» **Activity**: I'd like every line in the following listing that holds "agent" copied.

» **Source data**:
Start of Block

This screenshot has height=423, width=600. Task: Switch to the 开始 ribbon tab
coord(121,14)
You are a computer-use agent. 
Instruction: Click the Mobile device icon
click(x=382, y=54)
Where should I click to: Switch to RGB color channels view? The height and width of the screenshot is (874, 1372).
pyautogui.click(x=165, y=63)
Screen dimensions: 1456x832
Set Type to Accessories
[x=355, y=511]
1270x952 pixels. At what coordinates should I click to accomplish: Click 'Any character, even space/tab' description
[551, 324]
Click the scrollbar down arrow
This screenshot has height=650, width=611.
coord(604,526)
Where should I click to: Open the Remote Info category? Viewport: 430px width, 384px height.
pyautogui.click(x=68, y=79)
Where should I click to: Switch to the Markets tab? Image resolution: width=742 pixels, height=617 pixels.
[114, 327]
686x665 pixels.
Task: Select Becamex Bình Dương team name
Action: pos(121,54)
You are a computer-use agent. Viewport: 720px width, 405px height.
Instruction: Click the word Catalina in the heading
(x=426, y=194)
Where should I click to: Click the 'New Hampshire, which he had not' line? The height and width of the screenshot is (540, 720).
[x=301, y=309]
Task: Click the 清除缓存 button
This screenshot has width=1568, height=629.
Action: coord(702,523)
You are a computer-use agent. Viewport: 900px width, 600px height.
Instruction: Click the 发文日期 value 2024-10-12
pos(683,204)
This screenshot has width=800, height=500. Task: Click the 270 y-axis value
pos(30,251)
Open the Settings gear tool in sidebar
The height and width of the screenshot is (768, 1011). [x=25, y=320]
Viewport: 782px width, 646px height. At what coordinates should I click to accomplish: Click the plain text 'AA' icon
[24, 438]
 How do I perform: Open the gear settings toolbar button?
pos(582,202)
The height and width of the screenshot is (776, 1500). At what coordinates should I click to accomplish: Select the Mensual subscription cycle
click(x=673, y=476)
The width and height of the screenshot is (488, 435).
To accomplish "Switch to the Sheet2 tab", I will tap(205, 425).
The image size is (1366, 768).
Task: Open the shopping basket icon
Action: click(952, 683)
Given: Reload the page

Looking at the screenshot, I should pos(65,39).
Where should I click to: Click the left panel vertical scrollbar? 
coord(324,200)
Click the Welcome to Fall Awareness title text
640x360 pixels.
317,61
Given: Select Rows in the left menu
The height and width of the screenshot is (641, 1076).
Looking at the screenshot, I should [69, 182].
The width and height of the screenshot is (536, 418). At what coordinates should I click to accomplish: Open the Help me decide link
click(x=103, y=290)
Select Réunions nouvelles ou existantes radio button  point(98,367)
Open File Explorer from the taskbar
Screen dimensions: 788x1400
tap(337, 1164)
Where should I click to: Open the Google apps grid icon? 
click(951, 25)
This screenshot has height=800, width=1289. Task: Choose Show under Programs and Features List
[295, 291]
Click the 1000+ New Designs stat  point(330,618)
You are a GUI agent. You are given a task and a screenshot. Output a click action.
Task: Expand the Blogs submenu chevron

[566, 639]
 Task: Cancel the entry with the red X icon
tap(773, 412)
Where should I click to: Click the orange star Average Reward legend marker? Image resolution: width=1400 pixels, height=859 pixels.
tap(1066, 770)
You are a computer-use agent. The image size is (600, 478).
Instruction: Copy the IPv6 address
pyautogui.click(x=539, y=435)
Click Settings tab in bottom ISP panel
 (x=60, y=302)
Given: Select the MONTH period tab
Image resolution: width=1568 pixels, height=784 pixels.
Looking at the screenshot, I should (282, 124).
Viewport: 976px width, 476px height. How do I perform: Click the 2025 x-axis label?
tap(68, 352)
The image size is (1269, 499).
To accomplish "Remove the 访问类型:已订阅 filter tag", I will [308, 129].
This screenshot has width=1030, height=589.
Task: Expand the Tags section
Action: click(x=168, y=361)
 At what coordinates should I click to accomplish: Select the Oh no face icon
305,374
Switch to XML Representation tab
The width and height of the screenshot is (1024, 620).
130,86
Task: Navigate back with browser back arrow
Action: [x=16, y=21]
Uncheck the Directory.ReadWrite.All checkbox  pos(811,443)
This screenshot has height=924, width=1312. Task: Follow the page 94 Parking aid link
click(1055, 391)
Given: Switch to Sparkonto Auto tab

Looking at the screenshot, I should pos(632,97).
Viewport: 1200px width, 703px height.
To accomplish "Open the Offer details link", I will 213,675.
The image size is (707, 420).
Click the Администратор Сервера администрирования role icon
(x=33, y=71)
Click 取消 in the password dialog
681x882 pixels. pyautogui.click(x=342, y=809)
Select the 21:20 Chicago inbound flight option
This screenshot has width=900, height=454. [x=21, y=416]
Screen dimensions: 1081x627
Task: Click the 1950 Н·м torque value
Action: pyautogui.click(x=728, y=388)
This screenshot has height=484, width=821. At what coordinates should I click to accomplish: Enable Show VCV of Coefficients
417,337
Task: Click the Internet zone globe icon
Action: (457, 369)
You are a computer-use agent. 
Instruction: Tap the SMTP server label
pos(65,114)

End of Block

» **Task result**:
You are a computer-use agent. 
You are a computer-use agent. Viewport: 720px width, 405px height.
You are a computer-use agent. Viewport: 900px width, 600px height.
You are a GUI agent. You are given a task and a screenshot. Output a click action.
You are a computer-use agent. The image size is (600, 478).
You are a computer-use agent. 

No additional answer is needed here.